Actionable insight for meaningful impact
The process of gathering the data for AtSource, has uncovered a number of areas where we need to investigate further and focus our efforts to improve social or environmental conditions. By capturing ‘Diversity & Inclusion’ metrics on the number of female registered farmers in each farmer group, women attending Good Agricultural Practice training or holding a leadership position, we know where we need to target interventions to improve gender equality. In Ghana for instance we’re training women in cashew communities on beekeeping and in Côte d’Ivoire, we’ve partnered with the World Bank to help female cashew workers gain financial autonomy.
The health and nutrition metrics meanwhile prompted a survey to better understand the year-round food and nutrition needs of cashew households in our sourcing network.

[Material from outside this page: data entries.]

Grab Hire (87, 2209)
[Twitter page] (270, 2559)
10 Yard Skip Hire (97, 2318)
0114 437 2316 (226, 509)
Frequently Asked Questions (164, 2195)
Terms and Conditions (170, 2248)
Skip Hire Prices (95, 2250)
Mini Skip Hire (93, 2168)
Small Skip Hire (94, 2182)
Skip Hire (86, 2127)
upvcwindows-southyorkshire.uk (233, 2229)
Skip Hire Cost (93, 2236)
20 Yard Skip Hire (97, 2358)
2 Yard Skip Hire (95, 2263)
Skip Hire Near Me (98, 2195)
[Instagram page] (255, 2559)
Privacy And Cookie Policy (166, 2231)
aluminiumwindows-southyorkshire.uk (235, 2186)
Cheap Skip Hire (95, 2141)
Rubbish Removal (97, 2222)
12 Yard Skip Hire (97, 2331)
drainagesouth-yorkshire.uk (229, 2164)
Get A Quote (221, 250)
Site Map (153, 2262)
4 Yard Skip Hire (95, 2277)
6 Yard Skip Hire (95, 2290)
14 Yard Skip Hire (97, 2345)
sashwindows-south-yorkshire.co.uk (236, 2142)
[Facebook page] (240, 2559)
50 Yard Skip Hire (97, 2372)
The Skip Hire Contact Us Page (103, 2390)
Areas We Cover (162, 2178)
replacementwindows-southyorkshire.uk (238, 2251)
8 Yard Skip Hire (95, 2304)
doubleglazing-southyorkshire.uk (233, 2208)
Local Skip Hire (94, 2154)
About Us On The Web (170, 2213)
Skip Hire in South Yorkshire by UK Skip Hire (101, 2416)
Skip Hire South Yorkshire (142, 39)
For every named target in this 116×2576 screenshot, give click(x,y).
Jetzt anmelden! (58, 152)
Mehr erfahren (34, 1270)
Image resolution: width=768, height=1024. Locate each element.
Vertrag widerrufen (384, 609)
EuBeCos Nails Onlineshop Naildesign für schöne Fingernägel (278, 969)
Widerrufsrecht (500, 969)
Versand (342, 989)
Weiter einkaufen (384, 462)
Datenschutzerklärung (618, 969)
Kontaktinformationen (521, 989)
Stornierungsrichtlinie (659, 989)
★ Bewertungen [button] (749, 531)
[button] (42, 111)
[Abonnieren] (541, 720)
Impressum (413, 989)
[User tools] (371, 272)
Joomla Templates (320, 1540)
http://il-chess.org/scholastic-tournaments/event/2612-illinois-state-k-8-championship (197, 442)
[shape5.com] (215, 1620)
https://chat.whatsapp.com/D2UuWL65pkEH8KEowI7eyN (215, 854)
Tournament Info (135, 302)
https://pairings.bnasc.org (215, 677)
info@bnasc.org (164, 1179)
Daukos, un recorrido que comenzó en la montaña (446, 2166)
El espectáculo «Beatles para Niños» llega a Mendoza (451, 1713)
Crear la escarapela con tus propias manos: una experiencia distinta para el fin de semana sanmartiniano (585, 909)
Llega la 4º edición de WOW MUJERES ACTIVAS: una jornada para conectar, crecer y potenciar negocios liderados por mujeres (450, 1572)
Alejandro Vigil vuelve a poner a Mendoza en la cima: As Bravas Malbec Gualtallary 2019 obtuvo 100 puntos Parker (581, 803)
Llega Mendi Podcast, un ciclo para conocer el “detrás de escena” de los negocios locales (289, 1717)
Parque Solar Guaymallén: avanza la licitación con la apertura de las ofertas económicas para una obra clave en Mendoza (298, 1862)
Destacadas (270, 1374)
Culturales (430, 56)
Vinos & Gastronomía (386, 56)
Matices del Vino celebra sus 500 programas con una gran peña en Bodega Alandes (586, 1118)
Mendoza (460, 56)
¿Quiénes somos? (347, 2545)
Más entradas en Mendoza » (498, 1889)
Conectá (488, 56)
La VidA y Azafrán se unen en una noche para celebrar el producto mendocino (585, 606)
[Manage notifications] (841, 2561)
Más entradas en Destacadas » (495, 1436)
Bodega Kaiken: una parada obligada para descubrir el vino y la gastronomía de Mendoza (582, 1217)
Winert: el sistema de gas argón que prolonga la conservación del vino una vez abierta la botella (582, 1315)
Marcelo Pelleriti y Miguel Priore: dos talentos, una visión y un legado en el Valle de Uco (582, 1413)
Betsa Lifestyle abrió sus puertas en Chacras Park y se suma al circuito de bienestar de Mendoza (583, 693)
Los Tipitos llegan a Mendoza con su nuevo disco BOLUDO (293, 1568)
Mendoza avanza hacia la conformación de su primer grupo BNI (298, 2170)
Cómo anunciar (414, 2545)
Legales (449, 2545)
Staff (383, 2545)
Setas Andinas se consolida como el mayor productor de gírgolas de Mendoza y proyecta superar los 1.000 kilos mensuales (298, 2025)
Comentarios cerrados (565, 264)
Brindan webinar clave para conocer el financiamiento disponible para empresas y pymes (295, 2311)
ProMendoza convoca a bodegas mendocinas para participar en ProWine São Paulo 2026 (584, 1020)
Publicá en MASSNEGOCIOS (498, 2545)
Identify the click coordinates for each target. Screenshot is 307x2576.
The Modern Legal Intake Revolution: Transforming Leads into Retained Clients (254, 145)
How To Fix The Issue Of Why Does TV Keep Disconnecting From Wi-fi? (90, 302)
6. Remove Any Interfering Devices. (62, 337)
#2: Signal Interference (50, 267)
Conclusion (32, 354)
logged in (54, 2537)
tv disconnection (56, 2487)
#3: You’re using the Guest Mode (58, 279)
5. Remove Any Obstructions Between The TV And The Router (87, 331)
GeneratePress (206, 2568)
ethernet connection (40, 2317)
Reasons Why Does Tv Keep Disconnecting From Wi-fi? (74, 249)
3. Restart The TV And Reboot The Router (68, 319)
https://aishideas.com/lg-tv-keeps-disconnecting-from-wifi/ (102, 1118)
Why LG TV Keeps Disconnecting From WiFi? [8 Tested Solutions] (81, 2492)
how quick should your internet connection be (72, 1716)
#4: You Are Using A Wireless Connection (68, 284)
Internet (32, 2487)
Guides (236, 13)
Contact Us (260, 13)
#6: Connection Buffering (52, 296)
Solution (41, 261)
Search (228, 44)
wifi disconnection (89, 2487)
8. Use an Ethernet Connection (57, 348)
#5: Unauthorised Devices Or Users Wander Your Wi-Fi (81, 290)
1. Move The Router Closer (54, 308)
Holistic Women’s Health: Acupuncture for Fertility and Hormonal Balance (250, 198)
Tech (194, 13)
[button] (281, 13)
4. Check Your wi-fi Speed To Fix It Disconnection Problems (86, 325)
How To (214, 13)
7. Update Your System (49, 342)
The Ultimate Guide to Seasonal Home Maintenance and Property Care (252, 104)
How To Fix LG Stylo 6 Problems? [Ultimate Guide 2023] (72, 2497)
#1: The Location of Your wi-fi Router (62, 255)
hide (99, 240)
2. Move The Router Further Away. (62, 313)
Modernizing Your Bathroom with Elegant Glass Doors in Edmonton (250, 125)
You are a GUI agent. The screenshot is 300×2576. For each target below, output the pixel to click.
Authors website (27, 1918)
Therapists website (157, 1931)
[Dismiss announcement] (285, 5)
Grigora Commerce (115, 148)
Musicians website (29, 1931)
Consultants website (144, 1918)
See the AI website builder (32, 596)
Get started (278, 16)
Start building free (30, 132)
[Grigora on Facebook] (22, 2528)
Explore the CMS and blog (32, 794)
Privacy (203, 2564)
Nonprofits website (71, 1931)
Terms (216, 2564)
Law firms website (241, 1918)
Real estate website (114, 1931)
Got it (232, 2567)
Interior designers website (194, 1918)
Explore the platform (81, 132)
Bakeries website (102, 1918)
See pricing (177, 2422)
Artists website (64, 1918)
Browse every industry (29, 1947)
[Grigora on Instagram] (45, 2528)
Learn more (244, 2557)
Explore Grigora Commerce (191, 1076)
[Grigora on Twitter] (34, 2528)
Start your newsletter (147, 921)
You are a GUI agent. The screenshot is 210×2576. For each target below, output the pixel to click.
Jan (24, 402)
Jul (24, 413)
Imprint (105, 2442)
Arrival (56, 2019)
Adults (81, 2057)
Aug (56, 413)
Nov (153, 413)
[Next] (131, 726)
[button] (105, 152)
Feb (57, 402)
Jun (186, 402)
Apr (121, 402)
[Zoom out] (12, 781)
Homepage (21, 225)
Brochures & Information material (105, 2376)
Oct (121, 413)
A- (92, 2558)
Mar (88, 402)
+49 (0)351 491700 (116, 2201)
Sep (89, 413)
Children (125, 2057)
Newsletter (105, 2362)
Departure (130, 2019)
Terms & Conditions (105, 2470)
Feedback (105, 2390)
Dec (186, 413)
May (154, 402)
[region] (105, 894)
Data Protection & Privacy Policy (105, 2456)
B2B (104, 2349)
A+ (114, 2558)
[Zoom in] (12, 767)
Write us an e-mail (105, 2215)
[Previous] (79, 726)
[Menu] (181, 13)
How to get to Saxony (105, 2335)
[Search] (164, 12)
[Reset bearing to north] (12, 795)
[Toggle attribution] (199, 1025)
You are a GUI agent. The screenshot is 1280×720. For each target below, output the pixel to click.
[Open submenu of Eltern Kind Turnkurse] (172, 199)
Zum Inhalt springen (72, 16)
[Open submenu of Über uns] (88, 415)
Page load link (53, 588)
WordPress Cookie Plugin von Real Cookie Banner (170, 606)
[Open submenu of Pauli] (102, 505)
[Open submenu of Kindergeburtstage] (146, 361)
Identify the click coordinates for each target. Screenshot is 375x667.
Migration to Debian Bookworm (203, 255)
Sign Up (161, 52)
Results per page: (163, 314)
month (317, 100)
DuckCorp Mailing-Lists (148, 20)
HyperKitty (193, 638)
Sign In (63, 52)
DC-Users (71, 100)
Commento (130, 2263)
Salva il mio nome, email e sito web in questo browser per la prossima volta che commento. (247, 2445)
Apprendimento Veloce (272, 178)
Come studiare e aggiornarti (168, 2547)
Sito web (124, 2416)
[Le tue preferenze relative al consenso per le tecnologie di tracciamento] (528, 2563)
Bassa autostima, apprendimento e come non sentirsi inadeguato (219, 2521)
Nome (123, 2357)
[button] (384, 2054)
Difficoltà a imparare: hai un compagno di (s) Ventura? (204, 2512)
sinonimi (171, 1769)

These insights are informing new strategies to support farmers under our Sustainable Cashew Growers Programme, such as crop diversification and nutrition education, while also enriching our longstanding efforts to address some of underlying determinants of malnutrition, like limited access to clean water.
Collaboration for landscape-level change
Being transparent about the good and the bad in our supply chains, encourages others to support Olam in developing and scaling effective interventions. The metrics on AtSource are accessible to our customers via a digital dashboard, which acts as window into where hotspots – like malnutrition, child labour and water stress - lie and equally, where progress is being made.
By connecting companies further down the supply chain to the source of their products, AtSource brings them in as a partner on the collective efforts to improve the impact of nut production on people and planet. It also gives them assurance that their cashews, hazelnuts, chia seeds or other products are responsibly sourced, fully traceable and sustainable. Meanwhile, for our sustainability partners like the International Labour Organisation, Xerces Society and GIZ (Deutsche Gesellschaft für Internationale Zusammenarbeit GmbH), the transparency offered through AtSource provides reassurance that their investment is making a difference where it matters.
And finally, a company’s role in creating this positive impact can be communicated to consumers who, with a heightened sense of wanting to ‘do good’ during COVID, will want to know that their purchase – whether a packet of nuts or protein bar – isn’t contributing to the climate crisis and offers an economically sound future for producers and their families.